Aim of the task -
Copy down the lines of the records below word for word, starting at the line that contains "coordinates (187, 160)." and ending at the line that contains "pyautogui.click(x=313, y=214)".
****************
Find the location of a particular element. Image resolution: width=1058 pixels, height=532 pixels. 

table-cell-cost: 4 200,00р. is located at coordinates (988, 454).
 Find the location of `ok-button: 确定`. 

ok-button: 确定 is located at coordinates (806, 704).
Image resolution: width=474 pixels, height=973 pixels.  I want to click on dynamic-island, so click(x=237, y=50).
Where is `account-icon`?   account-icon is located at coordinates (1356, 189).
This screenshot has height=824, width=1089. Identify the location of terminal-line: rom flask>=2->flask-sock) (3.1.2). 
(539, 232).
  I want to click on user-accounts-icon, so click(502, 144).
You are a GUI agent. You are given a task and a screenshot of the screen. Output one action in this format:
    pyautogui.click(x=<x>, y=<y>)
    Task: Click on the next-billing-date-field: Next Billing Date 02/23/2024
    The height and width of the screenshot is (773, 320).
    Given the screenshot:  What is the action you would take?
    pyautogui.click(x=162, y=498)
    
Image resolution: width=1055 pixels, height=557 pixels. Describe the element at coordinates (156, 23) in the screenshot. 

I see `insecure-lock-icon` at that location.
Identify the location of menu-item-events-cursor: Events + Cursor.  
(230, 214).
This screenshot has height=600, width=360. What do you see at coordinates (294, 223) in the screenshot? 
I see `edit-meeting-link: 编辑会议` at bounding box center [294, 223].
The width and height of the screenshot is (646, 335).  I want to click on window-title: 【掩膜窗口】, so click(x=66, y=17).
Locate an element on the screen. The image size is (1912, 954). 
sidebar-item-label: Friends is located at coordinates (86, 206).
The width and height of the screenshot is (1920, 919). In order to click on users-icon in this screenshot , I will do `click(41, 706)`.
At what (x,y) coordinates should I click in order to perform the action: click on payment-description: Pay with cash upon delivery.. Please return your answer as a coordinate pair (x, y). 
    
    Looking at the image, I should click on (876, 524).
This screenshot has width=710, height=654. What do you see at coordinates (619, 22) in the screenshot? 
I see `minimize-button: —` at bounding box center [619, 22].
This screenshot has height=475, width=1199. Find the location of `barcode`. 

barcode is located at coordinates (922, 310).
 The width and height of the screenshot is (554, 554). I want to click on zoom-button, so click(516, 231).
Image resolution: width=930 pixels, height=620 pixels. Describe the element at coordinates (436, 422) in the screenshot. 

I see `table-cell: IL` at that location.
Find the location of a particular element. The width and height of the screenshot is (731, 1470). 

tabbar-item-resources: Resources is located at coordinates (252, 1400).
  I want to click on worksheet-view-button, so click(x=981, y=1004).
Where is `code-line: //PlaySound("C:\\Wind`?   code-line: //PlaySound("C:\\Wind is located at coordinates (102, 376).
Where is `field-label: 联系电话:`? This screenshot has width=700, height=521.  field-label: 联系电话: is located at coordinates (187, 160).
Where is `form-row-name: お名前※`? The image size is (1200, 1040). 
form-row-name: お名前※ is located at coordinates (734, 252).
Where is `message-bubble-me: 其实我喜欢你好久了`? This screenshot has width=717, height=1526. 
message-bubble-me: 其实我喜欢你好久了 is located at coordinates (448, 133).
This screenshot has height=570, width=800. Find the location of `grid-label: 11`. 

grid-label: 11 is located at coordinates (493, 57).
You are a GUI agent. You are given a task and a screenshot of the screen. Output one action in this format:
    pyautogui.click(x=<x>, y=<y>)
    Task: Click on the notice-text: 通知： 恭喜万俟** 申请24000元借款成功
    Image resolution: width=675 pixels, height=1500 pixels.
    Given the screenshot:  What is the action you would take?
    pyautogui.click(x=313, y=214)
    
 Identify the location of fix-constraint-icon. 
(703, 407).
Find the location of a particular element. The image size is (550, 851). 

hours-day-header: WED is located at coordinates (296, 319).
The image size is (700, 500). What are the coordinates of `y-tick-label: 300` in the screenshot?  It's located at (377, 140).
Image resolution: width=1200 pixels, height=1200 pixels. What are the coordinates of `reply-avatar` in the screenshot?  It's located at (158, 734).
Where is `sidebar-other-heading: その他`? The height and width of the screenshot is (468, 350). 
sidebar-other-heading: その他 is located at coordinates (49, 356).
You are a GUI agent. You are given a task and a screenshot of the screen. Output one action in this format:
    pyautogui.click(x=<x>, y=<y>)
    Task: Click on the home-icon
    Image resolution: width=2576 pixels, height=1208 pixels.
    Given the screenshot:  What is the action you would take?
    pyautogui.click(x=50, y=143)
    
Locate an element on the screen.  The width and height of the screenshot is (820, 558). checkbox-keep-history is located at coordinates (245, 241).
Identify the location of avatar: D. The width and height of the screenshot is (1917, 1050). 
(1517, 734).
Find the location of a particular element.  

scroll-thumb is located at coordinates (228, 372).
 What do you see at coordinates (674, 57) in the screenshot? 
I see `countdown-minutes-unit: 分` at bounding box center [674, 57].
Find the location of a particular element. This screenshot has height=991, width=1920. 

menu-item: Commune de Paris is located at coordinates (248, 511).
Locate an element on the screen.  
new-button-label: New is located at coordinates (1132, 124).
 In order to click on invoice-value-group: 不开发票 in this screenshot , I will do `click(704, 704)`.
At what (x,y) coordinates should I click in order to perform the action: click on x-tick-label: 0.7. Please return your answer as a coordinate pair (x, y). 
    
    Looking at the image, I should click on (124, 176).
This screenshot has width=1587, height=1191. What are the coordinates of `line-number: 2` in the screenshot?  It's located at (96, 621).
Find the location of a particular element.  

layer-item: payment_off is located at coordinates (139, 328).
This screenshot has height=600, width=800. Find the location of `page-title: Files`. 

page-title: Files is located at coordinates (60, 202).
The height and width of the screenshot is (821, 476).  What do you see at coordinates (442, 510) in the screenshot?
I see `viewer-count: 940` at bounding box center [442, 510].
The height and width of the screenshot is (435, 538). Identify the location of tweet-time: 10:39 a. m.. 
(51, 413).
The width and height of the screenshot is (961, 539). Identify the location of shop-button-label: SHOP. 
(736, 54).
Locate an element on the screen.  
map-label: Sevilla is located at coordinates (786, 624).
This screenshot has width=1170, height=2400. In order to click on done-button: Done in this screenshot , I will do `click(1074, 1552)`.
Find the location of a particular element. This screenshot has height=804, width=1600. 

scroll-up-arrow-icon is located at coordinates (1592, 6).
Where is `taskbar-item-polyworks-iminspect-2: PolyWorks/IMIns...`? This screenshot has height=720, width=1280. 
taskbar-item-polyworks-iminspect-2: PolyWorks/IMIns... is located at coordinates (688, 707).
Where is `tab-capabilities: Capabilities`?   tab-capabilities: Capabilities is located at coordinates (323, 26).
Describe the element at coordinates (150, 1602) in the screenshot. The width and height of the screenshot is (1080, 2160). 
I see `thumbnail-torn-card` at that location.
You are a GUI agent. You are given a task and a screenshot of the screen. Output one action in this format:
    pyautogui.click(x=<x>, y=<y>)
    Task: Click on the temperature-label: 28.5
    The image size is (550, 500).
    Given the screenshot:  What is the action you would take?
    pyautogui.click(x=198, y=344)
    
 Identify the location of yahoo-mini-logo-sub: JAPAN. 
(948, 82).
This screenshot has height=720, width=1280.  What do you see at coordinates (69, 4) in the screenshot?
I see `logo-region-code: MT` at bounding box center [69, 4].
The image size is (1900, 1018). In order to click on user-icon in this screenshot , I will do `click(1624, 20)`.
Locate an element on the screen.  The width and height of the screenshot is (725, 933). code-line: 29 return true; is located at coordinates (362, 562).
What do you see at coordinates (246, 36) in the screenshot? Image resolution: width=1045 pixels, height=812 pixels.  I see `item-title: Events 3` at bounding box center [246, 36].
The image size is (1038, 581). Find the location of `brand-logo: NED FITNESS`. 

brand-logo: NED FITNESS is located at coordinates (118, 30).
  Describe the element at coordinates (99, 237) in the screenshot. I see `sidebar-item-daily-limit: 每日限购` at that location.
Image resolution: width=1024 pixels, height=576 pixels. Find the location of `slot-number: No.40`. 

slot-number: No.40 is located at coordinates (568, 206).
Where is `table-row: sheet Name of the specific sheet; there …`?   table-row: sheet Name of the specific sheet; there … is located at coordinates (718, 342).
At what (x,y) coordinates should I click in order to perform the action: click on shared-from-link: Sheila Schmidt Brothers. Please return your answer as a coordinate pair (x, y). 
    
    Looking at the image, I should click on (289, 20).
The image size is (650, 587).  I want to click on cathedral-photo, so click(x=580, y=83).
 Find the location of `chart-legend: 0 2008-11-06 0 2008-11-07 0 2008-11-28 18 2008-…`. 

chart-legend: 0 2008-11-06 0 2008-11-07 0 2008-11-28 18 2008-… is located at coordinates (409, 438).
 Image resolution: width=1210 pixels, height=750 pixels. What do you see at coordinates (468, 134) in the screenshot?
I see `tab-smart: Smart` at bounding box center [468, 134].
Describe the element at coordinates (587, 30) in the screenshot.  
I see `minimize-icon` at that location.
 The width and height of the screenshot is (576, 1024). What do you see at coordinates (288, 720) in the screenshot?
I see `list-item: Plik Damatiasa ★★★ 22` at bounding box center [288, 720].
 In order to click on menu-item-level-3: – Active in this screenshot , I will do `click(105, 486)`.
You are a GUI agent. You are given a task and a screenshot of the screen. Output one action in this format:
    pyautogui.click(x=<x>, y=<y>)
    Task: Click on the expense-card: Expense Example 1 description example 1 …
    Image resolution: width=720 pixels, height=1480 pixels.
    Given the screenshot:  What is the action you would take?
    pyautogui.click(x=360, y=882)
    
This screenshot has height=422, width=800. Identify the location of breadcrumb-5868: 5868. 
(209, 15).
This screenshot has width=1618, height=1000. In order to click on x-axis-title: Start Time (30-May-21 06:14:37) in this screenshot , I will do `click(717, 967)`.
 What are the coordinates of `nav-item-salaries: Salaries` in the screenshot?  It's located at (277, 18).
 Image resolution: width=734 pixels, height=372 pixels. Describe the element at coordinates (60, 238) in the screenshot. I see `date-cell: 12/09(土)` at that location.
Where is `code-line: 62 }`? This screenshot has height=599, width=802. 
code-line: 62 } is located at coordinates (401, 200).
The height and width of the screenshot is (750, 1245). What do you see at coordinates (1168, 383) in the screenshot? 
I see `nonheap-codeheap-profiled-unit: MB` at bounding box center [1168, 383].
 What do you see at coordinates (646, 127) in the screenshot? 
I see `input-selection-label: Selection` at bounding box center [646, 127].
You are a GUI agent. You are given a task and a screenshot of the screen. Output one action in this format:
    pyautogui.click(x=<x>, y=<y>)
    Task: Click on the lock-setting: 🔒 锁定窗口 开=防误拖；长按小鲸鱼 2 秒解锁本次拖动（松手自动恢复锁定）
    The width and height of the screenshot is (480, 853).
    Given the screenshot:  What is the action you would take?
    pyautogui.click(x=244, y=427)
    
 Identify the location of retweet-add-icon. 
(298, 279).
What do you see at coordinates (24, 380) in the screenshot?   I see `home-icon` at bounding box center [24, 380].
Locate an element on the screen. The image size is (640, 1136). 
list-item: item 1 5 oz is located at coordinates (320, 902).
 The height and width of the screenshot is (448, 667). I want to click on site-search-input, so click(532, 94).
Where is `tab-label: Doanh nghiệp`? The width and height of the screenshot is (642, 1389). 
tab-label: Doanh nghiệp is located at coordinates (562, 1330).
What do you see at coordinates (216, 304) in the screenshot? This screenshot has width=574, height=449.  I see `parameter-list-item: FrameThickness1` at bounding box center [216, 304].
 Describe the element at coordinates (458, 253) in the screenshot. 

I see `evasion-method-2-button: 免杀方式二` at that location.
****************
Problem solution -
Where is `field-label: 联系电话:`? This screenshot has width=700, height=521.  field-label: 联系电话: is located at coordinates (187, 160).
Where is `form-row-name: お名前※`? The image size is (1200, 1040). 
form-row-name: お名前※ is located at coordinates (734, 252).
Where is `message-bubble-me: 其实我喜欢你好久了`? This screenshot has width=717, height=1526. 
message-bubble-me: 其实我喜欢你好久了 is located at coordinates (448, 133).
This screenshot has height=570, width=800. Find the location of `grid-label: 11`. 

grid-label: 11 is located at coordinates (493, 57).
You are a GUI agent. You are given a task and a screenshot of the screen. Output one action in this format:
    pyautogui.click(x=<x>, y=<y>)
    Task: Click on the notice-text: 通知： 恭喜万俟** 申请24000元借款成功
    Image resolution: width=675 pixels, height=1500 pixels.
    Given the screenshot:  What is the action you would take?
    pyautogui.click(x=313, y=214)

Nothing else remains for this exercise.